The 1-litre Smartech diesel engine is claimed to be a 1.3-litre MultiJet diesel engine minus one cylinder. Work on the Smartech diesel engine was done at GM Technical Centre in Bangalore in collaboration with GM Powertrain Europe. A modern engine, GM is said to be working upon exporting it to its other manufacturing locations around the world. The engine shop at Pune is GM’s first powertrain plant in the world that manufactures both petrol and diesel engines simultaneously.

Apart from investing in India to transform its Indian operations into a hub for compact SUVs, Ford is concentrating towards turning its Indian operations in an engine manufacturing hub. Supported by suppliers like Jaya Hind, Gary Johnson, Head, Manufacturing Operations, Asia Pacific and Africa, Ford, announced last year that Ford is investing US$ 4.9 billion, and would make India a major hub for cars and engines to be sold in major right-hand drive markets. India could soon turn out to be a global engine manufacturing hub for Lamborghini Tractors of Italy. The company could move its global tractor engine production from Italy and Germany to the plant of its Indian arm, Same Deutz-Fahr India at Ranipet near Chennai in the near future. The Ranipet plant currently has a capacity to make 16,000 engines of up to 100hp per year.

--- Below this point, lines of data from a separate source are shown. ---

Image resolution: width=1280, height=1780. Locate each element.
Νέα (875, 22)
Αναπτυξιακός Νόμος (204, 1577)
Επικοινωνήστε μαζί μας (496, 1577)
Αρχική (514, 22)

India is also emerging as a major sourcing destination for engine components. Rajkot in Gujarat is one of the most important destinations where engine components suppliers are based. Suppliers at Rajkot are known to supply engine auto parts to German car majors like Mercedes, BMW and Audi. The region specializes in castings and forgings apart from precision machined parts, and is claimed to do business with Germany worth Rs 500 crore annually.

There are auto component manufacturers like Solapur-based Precision Camshafts, which is known to supply camshafts to automakers like Porsche of Germany. The company also supplies camshafts to GM manufacturing destinations in Europe, Korea and Brazil. Ford of Europe is also a Precision client. Raymond Group company, Ring Plus Aqua supplies flywheel ring gears to Fiat in Italy, and Mitsubishi in Japan. The company caters to well established European engine makers like Perkins and
Deutz.

Having launched its first diesel car in India, Honda is investing at its new plant at Tapukara near Alwar to facilitate the export of diesel engine parts to its manufacturing sites the world over. Having launched its first diesel car Amaze in India recently, Honda is working towards using its Indian resources to source key engine components for its other locations around the world.

Honda Cars India (HCI) is investing Rs 2,500 crore to double vehicle production capacity, and set up a diesel engine component production line and a forging unit in the country. The component production line and forging unit is being set up at the plant near Alwar in Rajasthan.

Raman Kumar Sharma, Senior Vice-president & Director (General Affairs), HCI, announced that diesel engine components were made in Japan and assembled in the UK. The diesel unit at Tapukara is the largest for Honda globally and would be used to supply parts to other Honda facilities in Europe. Apart from exporting key engine components, the plant at Tapukara near Alwar will also produce diesel engines. Japanese car maker’s first integrated diesel engine plant in the world, it will have an annual output of 1.6 lakh units. About 30-40 per cent of the capacity, earmarked for export. Honda already exports petrol engine parts such as cylinder head, cylinder block and crankshafts to its Asian (read Thailand) factories from India.

At the root of a strategy to turn India into a global engine manufacturing hub, or an important destination for sourcing key engine components is the ability to offer components that require a degree of complexity. Over China, India is increasingly preferred as a destination that calls for sensitivity to intellectual property rights, and manufacturing in low-to-medium volumes with high degree of variation in products.
Not limiting to cars and commercial vehicles, the ability to turn out parts that require a degree of complexity is translating India into an engine manufacturing hub. Adding to the appeal of making engines in India, and sourcing engine components from India is the fall in the value of Indian currency.